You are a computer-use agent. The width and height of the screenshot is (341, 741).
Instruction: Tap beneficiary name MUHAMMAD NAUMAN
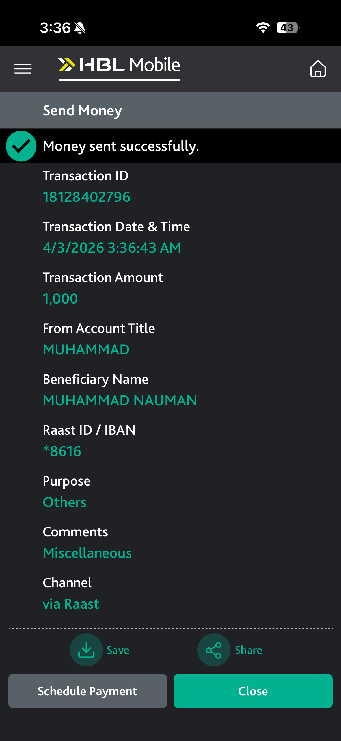[120, 400]
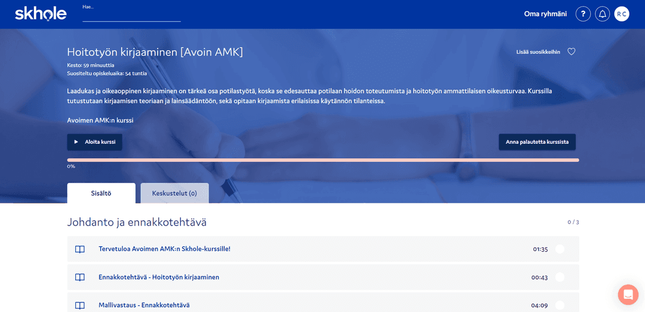Click book icon beside Tervetuloa lesson
The image size is (645, 312).
tap(80, 249)
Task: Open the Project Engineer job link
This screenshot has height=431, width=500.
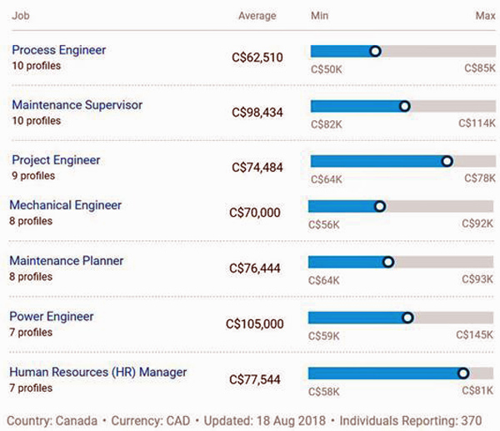Action: pos(56,160)
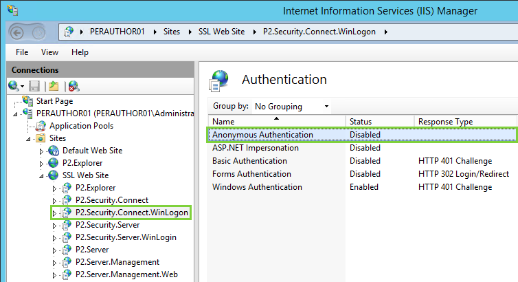This screenshot has width=518, height=282.
Task: Select P2.Security.Server.WinLogin in the tree
Action: point(126,237)
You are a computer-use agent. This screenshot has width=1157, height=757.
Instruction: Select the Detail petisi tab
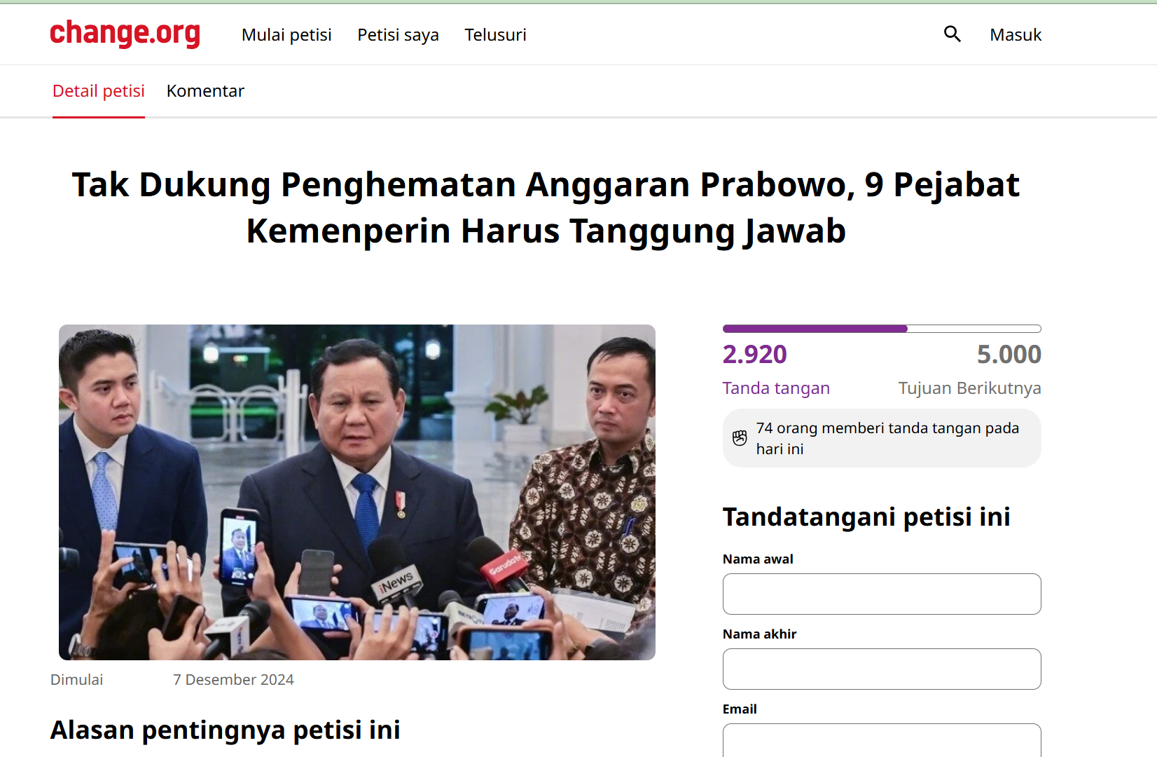(99, 91)
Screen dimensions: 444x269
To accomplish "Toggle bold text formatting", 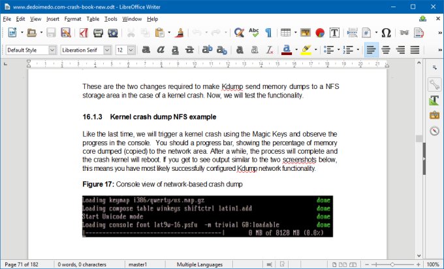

WHAT THE EXERCISE ASKS
Without the pictures, copy the material exactly as given.

OUTPUT FOR THIS EXERCISE
You are a computer-use agent. The width and height of the screenshot is (341, 741).
Instruction: Tap beneficiary name MUHAMMAD NAUMAN
[120, 400]
Click book icon beside Tervetuloa lesson
The image size is (645, 312).
tap(80, 249)
Task: Open the Project Engineer job link
This screenshot has height=431, width=500.
Action: pos(56,160)
This screenshot has width=518, height=282.
Task: Select P2.Security.Server.WinLogin in the tree
Action: point(126,237)
You are a computer-use agent. This screenshot has width=1157, height=757.
Instruction: Select the Detail petisi tab
(99, 91)
Screen dimensions: 444x269
To accomplish "Toggle bold text formatting", 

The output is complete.